La réalisation d'études physiologiques cas-témoins doit permettre de mieux répondre aux questions des dimensions pathogéniques du SUSR. L'obstacle anal à l'évacuation doit faire l'objet d'études manométriques et électromyographiques portant uniquement sur des malades ayant un SUSR sans prolapsus rectal extériorisé (prévalence élevée de l'anisme) mais également d'études anatomiques parce qu'il a été rapporté un épais­sissement du sphincter anal interne chez ces malades [21, 22]. Les analyses en IRM dynamique pourraient s'attacher à préciser la synergie ab-domino-pelvienne ainsi que le comportement des structures musculaires et aponévrotiques périrectales chez ces malades. L'analyse de la trans­mission de l'effort de poussée et du gradient anorectal mériteraient peut être une attention très particulière chez ces malades qui rapportent souvent des efforts de poussée considérables pendant la défécation.

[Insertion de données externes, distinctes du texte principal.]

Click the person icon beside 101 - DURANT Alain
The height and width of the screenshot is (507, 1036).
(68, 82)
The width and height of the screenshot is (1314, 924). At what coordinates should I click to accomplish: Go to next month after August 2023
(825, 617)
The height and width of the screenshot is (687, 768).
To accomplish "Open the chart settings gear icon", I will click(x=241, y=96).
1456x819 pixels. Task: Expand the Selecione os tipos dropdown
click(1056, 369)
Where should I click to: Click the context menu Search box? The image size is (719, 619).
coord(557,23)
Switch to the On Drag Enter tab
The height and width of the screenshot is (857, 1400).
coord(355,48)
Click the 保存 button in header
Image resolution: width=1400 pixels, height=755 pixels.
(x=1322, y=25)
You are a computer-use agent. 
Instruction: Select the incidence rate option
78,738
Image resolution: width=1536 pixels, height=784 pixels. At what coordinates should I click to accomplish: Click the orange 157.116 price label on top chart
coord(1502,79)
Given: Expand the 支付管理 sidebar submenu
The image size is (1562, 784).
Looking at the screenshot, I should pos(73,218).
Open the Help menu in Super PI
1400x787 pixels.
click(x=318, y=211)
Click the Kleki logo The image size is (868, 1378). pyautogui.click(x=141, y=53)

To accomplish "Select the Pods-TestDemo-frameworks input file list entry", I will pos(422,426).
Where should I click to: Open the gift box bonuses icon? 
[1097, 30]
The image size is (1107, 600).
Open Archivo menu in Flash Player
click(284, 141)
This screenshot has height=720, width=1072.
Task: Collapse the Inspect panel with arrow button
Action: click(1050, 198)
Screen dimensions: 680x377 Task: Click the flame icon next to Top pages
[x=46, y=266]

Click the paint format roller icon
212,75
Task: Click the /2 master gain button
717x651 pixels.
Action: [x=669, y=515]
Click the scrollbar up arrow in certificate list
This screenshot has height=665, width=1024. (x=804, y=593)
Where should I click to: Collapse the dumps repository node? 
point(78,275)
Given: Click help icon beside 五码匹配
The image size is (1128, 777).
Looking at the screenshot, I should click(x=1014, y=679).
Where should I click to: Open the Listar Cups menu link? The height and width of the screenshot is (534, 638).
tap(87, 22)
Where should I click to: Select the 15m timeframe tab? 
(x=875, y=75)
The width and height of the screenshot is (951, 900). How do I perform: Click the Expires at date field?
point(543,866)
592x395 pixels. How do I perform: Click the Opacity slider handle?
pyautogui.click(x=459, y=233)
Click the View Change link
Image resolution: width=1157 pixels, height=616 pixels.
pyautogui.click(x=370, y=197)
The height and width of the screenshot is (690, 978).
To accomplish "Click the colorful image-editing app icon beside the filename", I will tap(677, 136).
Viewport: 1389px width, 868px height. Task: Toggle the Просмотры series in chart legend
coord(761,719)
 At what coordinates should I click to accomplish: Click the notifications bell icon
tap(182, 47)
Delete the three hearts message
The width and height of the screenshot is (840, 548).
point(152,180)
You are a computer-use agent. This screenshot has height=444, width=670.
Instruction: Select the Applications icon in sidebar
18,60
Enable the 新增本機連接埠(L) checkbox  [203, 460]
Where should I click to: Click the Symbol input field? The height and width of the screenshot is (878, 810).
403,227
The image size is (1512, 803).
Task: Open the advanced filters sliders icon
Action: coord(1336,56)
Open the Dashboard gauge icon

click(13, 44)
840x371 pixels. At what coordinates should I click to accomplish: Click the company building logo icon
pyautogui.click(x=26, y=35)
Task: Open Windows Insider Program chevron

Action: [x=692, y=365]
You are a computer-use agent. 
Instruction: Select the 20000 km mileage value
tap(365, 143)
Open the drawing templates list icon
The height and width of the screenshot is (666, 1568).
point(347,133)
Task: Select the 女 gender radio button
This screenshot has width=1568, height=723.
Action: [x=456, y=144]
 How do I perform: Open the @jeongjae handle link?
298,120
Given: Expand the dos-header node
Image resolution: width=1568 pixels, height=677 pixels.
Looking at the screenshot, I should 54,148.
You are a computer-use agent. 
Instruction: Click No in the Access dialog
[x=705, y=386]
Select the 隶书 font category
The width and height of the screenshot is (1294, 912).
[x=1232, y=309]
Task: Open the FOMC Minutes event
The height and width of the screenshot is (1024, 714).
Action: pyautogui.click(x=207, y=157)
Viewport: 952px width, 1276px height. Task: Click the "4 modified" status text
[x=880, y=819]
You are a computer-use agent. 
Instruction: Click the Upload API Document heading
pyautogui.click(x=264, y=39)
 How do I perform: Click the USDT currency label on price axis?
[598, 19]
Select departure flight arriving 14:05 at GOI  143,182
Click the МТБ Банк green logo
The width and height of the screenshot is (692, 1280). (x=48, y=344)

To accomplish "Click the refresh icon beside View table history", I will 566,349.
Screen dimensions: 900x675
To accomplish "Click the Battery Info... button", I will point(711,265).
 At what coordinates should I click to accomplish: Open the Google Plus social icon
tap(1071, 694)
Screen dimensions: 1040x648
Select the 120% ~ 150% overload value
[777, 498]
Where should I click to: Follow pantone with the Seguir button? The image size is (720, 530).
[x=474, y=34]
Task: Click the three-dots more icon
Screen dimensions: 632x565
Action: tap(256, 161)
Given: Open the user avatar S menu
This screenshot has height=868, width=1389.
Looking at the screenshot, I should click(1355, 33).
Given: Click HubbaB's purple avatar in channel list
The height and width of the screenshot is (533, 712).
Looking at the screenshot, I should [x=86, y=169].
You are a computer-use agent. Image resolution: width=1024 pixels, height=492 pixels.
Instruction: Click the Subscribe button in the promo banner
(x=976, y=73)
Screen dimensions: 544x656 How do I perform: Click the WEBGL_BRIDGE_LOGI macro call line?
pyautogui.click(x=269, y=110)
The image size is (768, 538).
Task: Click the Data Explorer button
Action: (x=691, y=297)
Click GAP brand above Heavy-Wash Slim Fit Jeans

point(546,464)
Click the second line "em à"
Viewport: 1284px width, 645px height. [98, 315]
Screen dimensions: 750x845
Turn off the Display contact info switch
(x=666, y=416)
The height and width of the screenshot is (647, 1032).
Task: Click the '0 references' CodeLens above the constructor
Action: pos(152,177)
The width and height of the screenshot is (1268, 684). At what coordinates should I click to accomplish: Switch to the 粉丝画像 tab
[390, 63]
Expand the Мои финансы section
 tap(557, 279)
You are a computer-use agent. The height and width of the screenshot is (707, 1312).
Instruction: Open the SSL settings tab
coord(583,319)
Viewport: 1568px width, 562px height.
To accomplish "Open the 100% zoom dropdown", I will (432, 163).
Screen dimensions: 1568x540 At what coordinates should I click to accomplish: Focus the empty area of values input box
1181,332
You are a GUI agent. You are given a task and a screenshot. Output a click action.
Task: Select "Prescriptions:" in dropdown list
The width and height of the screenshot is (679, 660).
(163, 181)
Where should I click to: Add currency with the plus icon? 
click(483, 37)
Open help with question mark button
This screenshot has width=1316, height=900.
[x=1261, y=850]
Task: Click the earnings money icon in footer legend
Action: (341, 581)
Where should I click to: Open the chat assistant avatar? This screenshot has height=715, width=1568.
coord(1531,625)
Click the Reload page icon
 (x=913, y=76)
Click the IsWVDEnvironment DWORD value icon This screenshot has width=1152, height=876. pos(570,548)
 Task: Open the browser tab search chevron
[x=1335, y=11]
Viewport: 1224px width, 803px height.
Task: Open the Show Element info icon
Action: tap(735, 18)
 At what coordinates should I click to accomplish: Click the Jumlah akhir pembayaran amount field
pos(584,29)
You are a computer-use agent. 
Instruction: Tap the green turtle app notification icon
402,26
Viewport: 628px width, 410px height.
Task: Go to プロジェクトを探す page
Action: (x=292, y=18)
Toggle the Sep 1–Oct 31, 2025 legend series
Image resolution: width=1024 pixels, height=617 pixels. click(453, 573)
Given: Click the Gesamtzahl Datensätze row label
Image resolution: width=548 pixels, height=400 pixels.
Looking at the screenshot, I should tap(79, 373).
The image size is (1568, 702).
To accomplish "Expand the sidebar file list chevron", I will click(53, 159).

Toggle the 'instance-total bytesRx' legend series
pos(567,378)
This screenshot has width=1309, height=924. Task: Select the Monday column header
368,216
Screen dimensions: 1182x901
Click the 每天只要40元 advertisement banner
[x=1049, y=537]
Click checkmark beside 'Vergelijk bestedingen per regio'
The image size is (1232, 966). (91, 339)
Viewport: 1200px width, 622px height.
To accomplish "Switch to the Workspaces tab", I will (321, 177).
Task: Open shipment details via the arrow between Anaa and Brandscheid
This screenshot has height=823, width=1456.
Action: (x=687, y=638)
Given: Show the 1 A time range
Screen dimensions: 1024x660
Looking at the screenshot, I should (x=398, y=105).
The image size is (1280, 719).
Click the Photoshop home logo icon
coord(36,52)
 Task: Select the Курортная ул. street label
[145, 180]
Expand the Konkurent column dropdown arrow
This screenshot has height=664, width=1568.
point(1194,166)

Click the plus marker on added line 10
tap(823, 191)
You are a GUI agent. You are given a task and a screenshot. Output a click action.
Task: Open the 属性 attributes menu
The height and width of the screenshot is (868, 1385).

Le profil psychologique ou psychiatrique est souvent frappant chez les ma­lades ayant un SUSR alors qu'aucune étude n'en a évalué la dimension psychométrique. La présentation clinique est souvent évocatrice mais la pertinence diagnostique d'associations symptomatiques (exemple : dyschésie + manuvres endo-anales + émissions glairo-sanglantes) mé­riterait d'être testée (vraisemblablement assez bonne spécificité) au sein de cohortes de malades consultant pour constipation.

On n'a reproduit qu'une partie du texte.